• **What you should do**: Go through the records and set each one down exactly, skipping any picture.
════════════════════
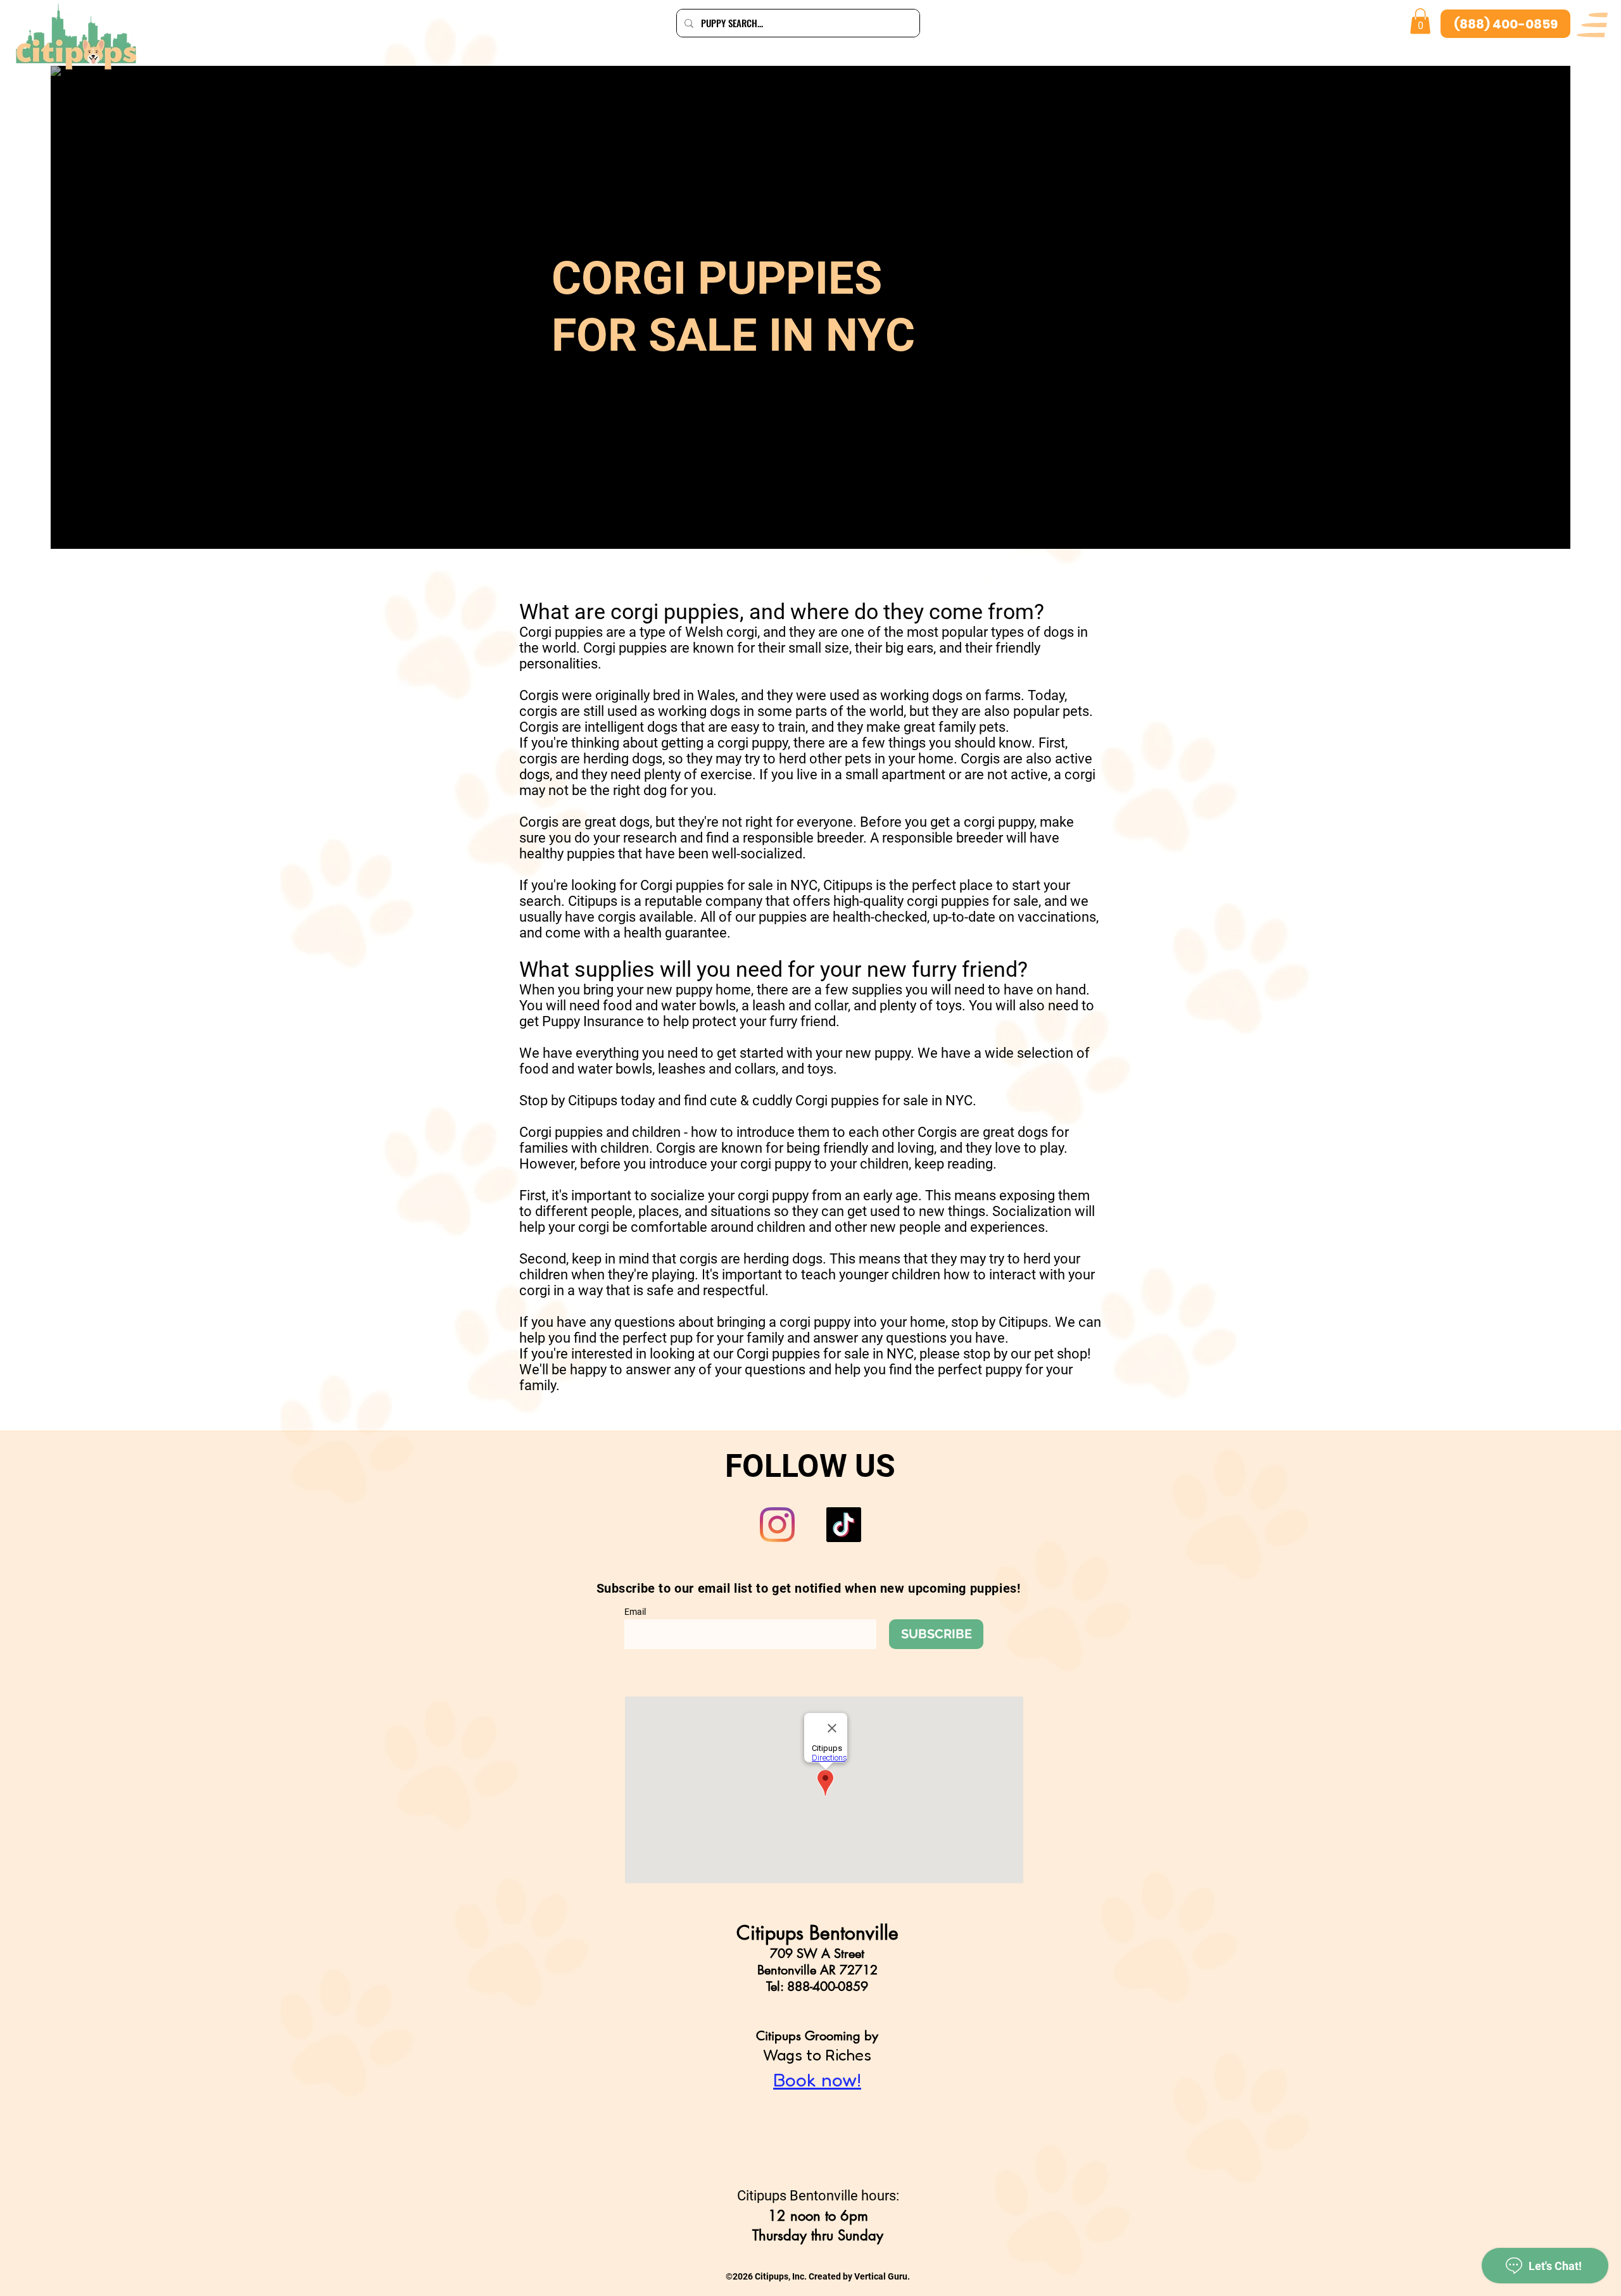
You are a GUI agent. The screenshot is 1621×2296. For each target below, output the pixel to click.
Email (635, 1611)
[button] (1592, 25)
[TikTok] (843, 1524)
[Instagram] (777, 1524)
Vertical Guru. (882, 2276)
════════════════════
• **Task answer**:
You are a GUI agent. The screenshot is 1621×2296. For each target below, output the pixel to click.
Email (635, 1611)
[button] (1592, 25)
[TikTok] (843, 1524)
[Instagram] (777, 1524)
Vertical Guru. (882, 2276)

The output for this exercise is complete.